Ancien ministre des Sports et ministre démissionnaire du Commerce dans le régime en cours d’exercice, il décrira probablement aux futurs électeurs, mais en quels mots, sa part de responsabilité dans la gestion du pays. Il est au moins une certitude, le passage de Gackou aux Sports comme au Commerce, n’aura pas été remarquablement proéminent. On en retiendra la mauvaise qualité de ses relations avec les fédérations, notamment du football, dont l’actuel patron était son vainqueur dans une course pour la tête de cette structure. Au Commerce, ses divergences avec le Premier ministre de l’époque, Abdou Mbaye, sur l’épineux dossier de la farine resteront au stade anecdotique. Sans plus.
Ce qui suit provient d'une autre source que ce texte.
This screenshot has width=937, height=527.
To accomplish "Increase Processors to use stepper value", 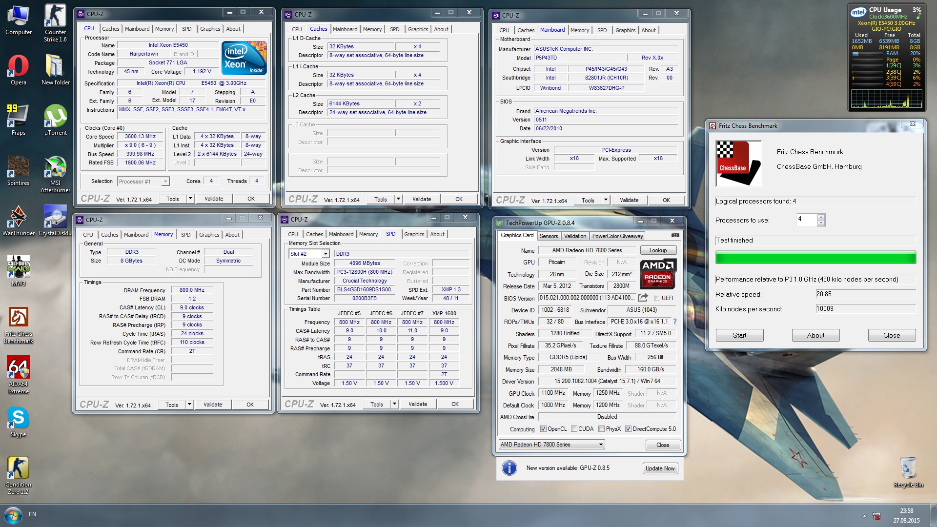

Sobre en discours et en idées, il est loin d’être un technicien transcendant qui éblouit les spécialistes, ni un tribun dont les Sénégalais affectionne les envolées. D’une grande renommée dans la banlieue et dans le secteur du sport, il n’affiche guère une stature nationale, qui légitimerait sa candidature et lui donnerait toutes les chances de déraciner l’actuel locataire du Palais. En somme, un bon candidat, un challenger de moyenne gamme, qui aurait besoin de plus de deux ans pour construire une étoffe de présidentiable capable de faire renaître l’espoir dans un pays en proie au doute.
En revanche, son poids électoral, si modique soit-il, peut constituer pour lui un levier pour négocier une alliance au second tour ou un ticket, avec un candidat d’un tout autre calibre, Khalifa Sall en l’occurrence. A la différence de ce dernier, grand vainqueur des locales à Dakar, élu depuis plusieurs décennies, plusieurs fois ministres sur de longues durées, Gackou ne jouit d’une base affective que dans une partie de la banlieue, dont il n’a jamais élu l’édile.
Compterait-t-il sur cette alliance pour rebondir qu’il ne serait réduit qu’à un rôle supplétif de faiseur de roi, à défaut objectivement et dans les circonstances actuelles de pouvoir être Roi ?
Mais diantre, le jeu en vaut-il la chandelle ? Surtout que son départ de l’AFP ne fera qu’affaiblir son parti, alors que ses chances de gagner la présidentielle restent tout de même, très faibles. Et si Niasse avait raison d’adopter une démarche prudentielle, pour donner loyalement et solidairement toutes les chances à la coalition de garder le pouvoir ? Et à l’AFP de continuer à co-gérer le pouvoir pour autant que l’APR se débarrasse de sa boulimie ?
Fort de son éthique de conviction, Niasse tient à assumer des valeurs de vérité et de solidarité. Muni de son éthique de responsabilité, Gackou croit à sa bonne étoile et que son heure a sonné. Mais il n’est nulle part écrit que l’ambition, si légitime soit-elle, peut impunément s’accommoder de déloyauté et qu’elle peut s’affranchir du réalisme. Sur un terrain aussi glissant que celui de la politique dont les lignes d’horizon bougent, si souventes fois. Et imperturbablement.